| 581 | |
| 582 | |
| 583 | class TFIDFEncoder: |
| 584 | def __init__( |
| 585 | self, |
| 586 | vocab=None, |
| 587 | lowercase=True, |
| 588 | min_count=0, |
| 589 | smooth_idf=True, |
| 590 | max_tokens=None, |
| 591 | input_type="files", |
| 592 | filter_stopwords=True, |
| 593 | filter_punctuation=True, |
| 594 | tokenizer="words", |
| 595 | ): |
| 596 | r""" |
| 597 | An object for compiling and encoding the term-frequency |
| 598 | inverse-document-frequency (TF-IDF) representation of the tokens in a |
| 599 | text corpus. |
| 600 | |
| 601 | Notes |
| 602 | ----- |
| 603 | TF-IDF is intended to reflect how important a word is to a document in |
| 604 | a collection or corpus.
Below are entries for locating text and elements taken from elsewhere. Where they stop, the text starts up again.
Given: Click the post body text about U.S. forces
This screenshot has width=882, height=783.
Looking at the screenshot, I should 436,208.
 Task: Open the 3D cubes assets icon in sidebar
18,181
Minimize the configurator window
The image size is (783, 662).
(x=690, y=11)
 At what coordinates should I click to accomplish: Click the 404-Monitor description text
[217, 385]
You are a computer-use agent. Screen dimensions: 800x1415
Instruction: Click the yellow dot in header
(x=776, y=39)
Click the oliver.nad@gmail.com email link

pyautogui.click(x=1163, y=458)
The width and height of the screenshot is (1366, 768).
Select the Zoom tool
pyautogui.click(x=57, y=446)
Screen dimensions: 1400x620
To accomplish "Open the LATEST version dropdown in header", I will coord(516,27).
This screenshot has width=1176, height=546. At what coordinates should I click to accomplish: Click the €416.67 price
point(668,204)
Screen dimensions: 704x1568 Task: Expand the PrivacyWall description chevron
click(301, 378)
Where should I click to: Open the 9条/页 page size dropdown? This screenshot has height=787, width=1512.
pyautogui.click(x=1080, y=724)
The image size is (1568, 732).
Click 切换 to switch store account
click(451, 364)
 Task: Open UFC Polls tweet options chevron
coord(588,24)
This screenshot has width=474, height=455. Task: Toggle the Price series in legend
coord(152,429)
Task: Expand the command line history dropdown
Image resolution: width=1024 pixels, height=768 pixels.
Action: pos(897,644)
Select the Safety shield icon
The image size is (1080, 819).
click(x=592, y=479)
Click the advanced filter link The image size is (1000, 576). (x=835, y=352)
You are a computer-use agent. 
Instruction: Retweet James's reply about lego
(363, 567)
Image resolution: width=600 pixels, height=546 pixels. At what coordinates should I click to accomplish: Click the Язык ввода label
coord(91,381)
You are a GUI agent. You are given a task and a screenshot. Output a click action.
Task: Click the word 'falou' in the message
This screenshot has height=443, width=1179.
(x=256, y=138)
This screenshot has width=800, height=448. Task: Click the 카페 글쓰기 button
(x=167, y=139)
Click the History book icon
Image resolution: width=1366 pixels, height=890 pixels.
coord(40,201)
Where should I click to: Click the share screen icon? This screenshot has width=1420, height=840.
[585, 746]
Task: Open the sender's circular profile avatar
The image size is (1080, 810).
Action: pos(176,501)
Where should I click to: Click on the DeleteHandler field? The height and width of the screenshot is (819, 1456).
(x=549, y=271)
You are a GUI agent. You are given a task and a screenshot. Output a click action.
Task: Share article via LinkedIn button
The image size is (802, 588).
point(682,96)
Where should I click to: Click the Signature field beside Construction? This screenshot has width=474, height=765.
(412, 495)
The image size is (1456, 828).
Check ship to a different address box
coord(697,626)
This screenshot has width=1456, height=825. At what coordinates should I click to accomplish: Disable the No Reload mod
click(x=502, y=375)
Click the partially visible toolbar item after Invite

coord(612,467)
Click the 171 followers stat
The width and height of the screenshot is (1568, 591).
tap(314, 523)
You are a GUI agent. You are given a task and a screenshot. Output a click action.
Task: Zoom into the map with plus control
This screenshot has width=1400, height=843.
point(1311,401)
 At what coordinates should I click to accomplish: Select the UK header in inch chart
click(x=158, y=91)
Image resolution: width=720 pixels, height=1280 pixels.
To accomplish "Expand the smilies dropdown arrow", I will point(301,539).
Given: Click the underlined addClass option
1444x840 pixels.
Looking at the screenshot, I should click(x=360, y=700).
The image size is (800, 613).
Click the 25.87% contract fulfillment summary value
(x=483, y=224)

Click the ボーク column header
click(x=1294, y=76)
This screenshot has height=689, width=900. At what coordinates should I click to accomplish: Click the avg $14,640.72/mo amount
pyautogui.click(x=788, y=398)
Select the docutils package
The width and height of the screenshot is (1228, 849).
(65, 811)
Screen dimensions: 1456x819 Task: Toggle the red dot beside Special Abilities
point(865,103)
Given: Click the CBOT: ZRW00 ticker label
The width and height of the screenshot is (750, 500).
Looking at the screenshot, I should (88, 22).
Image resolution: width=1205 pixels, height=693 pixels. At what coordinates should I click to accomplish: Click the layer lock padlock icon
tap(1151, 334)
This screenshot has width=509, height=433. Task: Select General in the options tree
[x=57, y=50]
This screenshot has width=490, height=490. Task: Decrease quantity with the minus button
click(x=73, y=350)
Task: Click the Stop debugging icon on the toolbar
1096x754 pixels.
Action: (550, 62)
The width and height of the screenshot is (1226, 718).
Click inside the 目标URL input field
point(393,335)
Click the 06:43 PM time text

For a word token `w` in a document `d`, and a |
| 605 | corpus, :math:`D = \{d_1, \ldots, d_N\}`, we have: |
| 606 | |
| 607 | .. math:: |
| 608 | \text{TF}(w, d) &= \text{num. occurences of }w \text{ in document }d \\ |
| 609 | \text{IDF}(w, D) &= \log \frac{|D|}{|\{ d \in D: t \in d \}|} |
| 610 | |
| 611 | Parameters |
| 612 | ---------- |
| 613 | vocab : :class:`Vocabulary` object or list-like |
| 614 | An existing vocabulary to filter the tokens in the corpus against. |
| 615 | Default is None. |
| 616 | lowercase : bool |
| 617 | Whether to convert each string to lowercase before tokenization. |
| 618 | Default is True. |
| 619 | min_count : int |
| 620 | Minimum number of times a token must occur in order to be included |
| 621 | in vocab. Default is 0. |
| 622 | smooth_idf : bool |
| 623 | Whether to add 1 to the denominator of the IDF calculation to avoid |
| 624 | divide-by-zero errors. Default is True. |
| 625 | max_tokens : int |
| 626 | Only add the `max_tokens` most frequent tokens that occur more |
| 627 | than `min_count` to the vocabulary. If None, add all tokens |
| 628 | greater that occur more than than `min_count`. Default is None. |
| 629 | input_type : {'files', 'strings'} |
| 630 | If 'files', the sequence input to `fit` is expected to be a list |
| 631 | of filepaths. If 'strings', the input is expected to be a list of |
| 632 | lists, each sublist containing the raw strings for a single |
| 633 | document in the corpus. Default is 'filename'. |
| 634 | filter_stopwords : bool |
| 635 | Whether to remove stopwords before encoding the words in the |
| 636 | corpus. Default is True. |
| 637 | filter_punctuation : bool |
| 638 | Whether to remove punctuation before encoding the words in the |
| 639 | corpus. Default is True. |
| 640 | tokenizer : {'whitespace', 'words', 'characters', 'bytes'} |